The rectorial election at Edinburgh University has become a media frenzy in recent years, the most notable being Boris Johnson’s Aftershock-fuelled night out in George Street in 2006.

He was pictured in the clutches of several female students, spent a night in Pollock Halls and was drenched in beer during a debate.

This year’s has been a more sedate affair. Although no stranger to elections, Peter has escaped the event due to being appointed unopposed, and has largely escaped the usual fanfare ahead of his three years in the role.

He only learned of the post when approached by a group of students concerned about Edinburgh University’s decision to introduce fees of £9000 per year – or £36,000 for a degree – to those from the rest of the United Kingdom.

As someone who will be face to face with the dons in the University Court, he has strong views on free education.

“I’ve been concerned for a long time about the creeping commercialisation of higher education.

“Almost worse than the introduction of fees themselves, was the underpinning of the Browne report [on higher education] in 2010, which said the purpose of a university education is to enable people to get a job which pays as well as it possible can – not for them to become well-rounded individuals with a better understanding of the world. I believe the value of higher education is becoming a more rounded individual. Personal development will make you more employable.”

Peter supports the Scottish Government position on keeping degrees free for Scottish students, but says the pressure must be kept on to ensure education remains free to all.

He also said it was a mistake on the part of the UK Government to put universities in the position where they were encouraged to introduce and raise fees.

“If you don’t go to university, you may learn practical skills, and that could lead to a good job, but the reality is that the areas which have seen most economic growth in the last 30-40 years have been those with the most graduates.

“If you look at California, which had a free education system which welcomed people from across the United States, the result was public universities like Berkeley becoming some of the best in the world. It’s also led to the birth of places like Silicon Valley. Those opportunities are too important to miss for the UK.”

During Peter’s time at Edinburgh University he took a year out to serve as vice president of the student body Eusa where he worked to open up education to students from poorer backgrounds.

He hopes to return to that work during his time as rector, but has mixed feelings about Edinburgh’s efforts.

“Universities have tried very hard to attract students from non-traditional backgrounds, households where people haven’t gone into higher education, but I think they need to keep trying harder,” he says.

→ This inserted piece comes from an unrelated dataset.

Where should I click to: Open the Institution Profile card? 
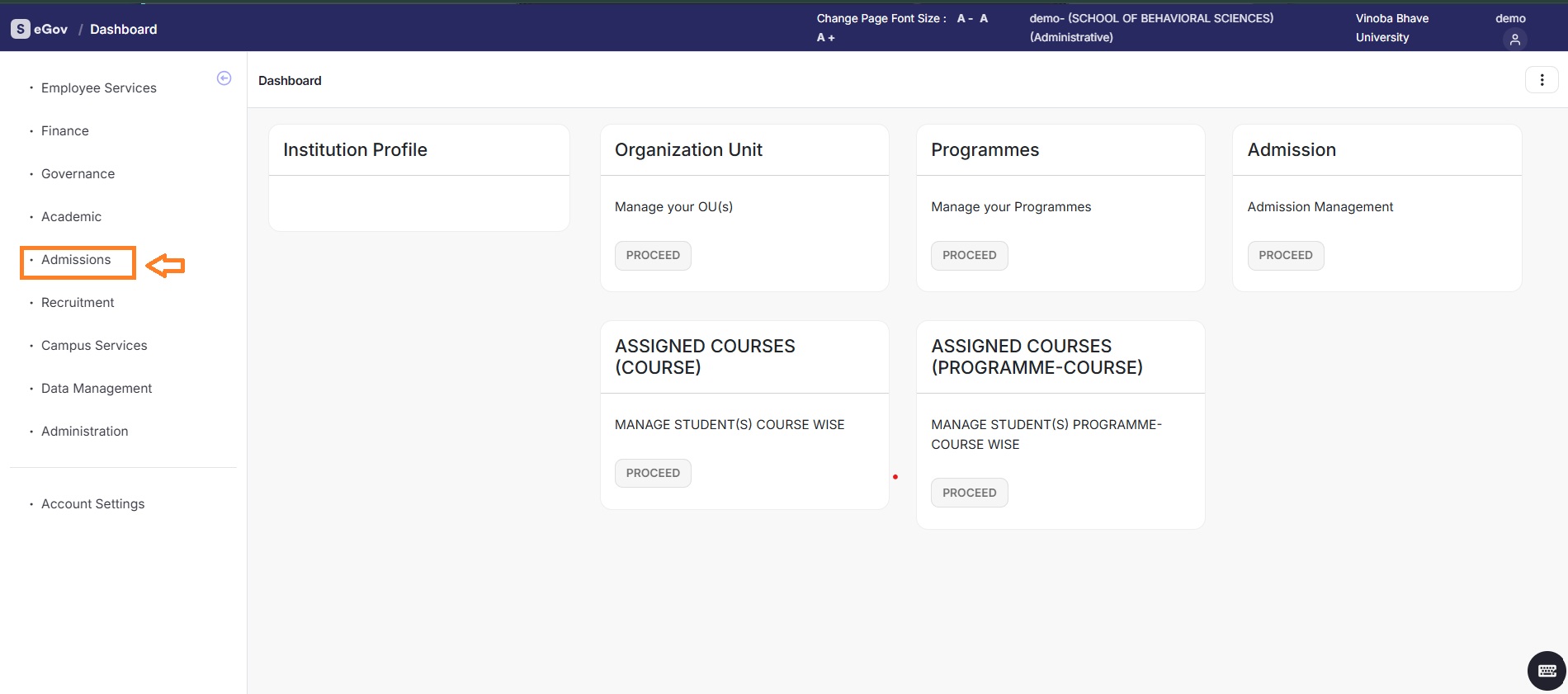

“Edinburgh Uni has put in place a wide range of burseries, but unfortunately it’s gone hand in hand with the introduction of fees at £9000.”

Peter, who has a master’s degree in public policy along with his MA in geography, emphasises the opportunities education can bring, but highlights the attraction of Edinburgh as a place to live.

“The university lends a huge vitality to the city, it’s at the heart of the festival. The students create a real buzz. When you go to places without a university, without the young people working in the bars and out on the streets, and it lacks that hustle and bustle. What Edinburgh really excels at is student life. It’s partly why I came here myself, but perhaps something we don’t focus on enough.”

The lack of an election, and of a public persona, has given Peter a low-key entry into what is regarded as a hugely prestigious role in higher education.While largely escaping going head-to-head with other candidates to persuade 24,000 students and 8000 staff to choose him, he’s also escaped the campaigning and speeches in pubs like Boris Johnson.

He’ll be spending the next few months getting to know the students, but insisted he won’t get carried away.

Peter said: “I’ll be happy to go clubbing, but I’m pretty sure not going to be getting up to any of the antics Boris did. I promise.”